RELATIONSHIP CHECK-- Is your dating relationship healthy? -- Is there trust, respect, honesty and communication in your relationship? -- Can you recognize dating abuse if it happens? -- Are you afraid of your partner?

Make sure 'your red heads' are aware of the warning signs of dating abuse. Read through them. IF THIS IS YOU OR YOU KNOW SOMEONE dealing with this, get help and/or notify friends and family. Don't wait! -- THE WARNING SIGNS OF AN ABUSER --- Pushes for quick involvement: Comes on strong, claiming, "I’ve never felt loved like this by anyone." An abuser pressures the new partner for an exclusive commitment almost immediately.
- Jealous: Excessively possessive; calls constantly or visits unexpectedly; prevents you from going to work because "you might meet someone"; checks the mileage on your car.
- Controlling: Interrogates you intensely (especially if you’re late) about whom you talked to and where you were; keeps all the money; insists you ask permission to go anywhere or do anything.
- Unrealistic expectations: Expects you to be the perfect mate and meet his or her every need.
- Isolation: Tries to cut you off from family and friends; accuses people who are your supporters of "causing trouble." The abuser may deprive you of a phone or car or try to prevent you from holding a job.
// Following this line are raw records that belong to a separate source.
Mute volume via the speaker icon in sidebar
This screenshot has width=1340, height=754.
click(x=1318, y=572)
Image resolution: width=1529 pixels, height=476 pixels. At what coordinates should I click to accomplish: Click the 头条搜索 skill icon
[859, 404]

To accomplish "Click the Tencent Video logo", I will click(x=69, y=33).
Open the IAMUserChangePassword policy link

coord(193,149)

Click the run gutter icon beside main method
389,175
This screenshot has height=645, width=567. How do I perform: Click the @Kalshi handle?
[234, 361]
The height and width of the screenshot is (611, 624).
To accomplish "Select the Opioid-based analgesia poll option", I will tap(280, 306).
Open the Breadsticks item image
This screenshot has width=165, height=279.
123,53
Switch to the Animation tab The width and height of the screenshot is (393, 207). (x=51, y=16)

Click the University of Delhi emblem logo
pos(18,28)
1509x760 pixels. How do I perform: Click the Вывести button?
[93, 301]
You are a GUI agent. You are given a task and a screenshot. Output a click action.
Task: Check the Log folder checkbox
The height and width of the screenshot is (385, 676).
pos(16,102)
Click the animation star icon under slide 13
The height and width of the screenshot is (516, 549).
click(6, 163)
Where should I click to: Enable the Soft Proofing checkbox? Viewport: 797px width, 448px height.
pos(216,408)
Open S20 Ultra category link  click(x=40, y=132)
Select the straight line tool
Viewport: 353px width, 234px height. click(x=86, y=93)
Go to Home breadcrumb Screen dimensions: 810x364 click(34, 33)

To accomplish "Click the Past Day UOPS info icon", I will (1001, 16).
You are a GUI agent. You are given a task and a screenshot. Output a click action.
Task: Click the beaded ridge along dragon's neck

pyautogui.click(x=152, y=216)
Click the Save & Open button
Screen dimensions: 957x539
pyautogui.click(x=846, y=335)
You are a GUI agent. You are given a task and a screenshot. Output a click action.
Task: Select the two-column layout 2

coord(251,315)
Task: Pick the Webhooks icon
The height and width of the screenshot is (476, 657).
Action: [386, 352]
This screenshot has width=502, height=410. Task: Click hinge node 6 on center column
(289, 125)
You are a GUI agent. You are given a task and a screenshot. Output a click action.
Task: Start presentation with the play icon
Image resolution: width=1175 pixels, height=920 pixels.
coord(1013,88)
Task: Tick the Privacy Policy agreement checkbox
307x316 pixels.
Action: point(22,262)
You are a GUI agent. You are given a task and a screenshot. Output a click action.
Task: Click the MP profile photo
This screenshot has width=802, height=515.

- Blames others for problems and mistakes: It’s always someone else’s fault if something goes wrong.
- Makes others responsible for his or her feelings: The abuser says, "You make me angry." Instead of "I am angry," or says, "You’re hurting me by not doing what I tell you."
- Hypersensitivity: Is easily insulted, claiming hurt feelings when he or she is really mad. Rants about the injustice of things that are just a part of life.
- Cruelty to animals or children: Kills or punishes animals brutally. Also may expect children to do things that are far beyond their abilities (whips a 3-year-old for wetting a diaper) or may tease them until they cry. Sixty-five percent of abusers who beat their partner will also abuse children.
- "Playful" use of force during sex: Enjoys throwing you down or holding you down against your will during sex; finds the idea of rape exciting.
- Verbal abuse: Constantly criticizes or says blatantly cruel things; degrades, curses, calls you ugly names. This may also involve sleep deprivation, waking you up with relentless verbal abuse.
- Rigid gender roles: Expects you to serve, obey, remain at home.
- Sudden mood swings: Switches from sweet to violent in a matter of minutes.
- Past battering:Admits to hitting a mate in the past, but says the person made him (or her) do it.
- Threats of violence: Says things like, "I’ll break your neck," or "I’ll kill you." And then dismisses them with, "Everybody talks that way," or "I didn’t really mean it."
- - - - - - - (The above "Warning Signs of an Abuser" is from a DEAR ABBY newspaper column.)
If you do recognize warning signs, experts offer some suggestions:
- Create a plan to be safe, whether you stay with or leave the person.
- Tell your partner you will NOT tolerate any abuse or violence.
- Know your rights
- Let parents and/or other adults know what is going on. They can’t help if they don’t know about it!
- FANTASTIC RESOURCES on this topic are available at www.thesafespace.org.
- Call the National Teen Dating Abuse Helpline at 1-866-331-9474.
- Call police if you are in danger (911) or need help.

-- Dating abuse and dating violence is NOT "normal"! --  REAL LOVE is... patient and kind -- not jealous, boastful, proud, or rude. It doesn't demand its own way. It's not irritable and keeps no record of being wronged. Love never gives up and is always hopeful...it endures through every circumstance. (From I Corinthians 13:4-7)
The group 'Break the Cycle' recently released their STATE-BY-STATE report card on teen violence, which grades each state on how well they protect teen dating abuse victims through the state laws and restraining orders, etc. You can find out how YOUR state is doing regarding civil domestic violence protection order laws and more at www.breakthecycle.org.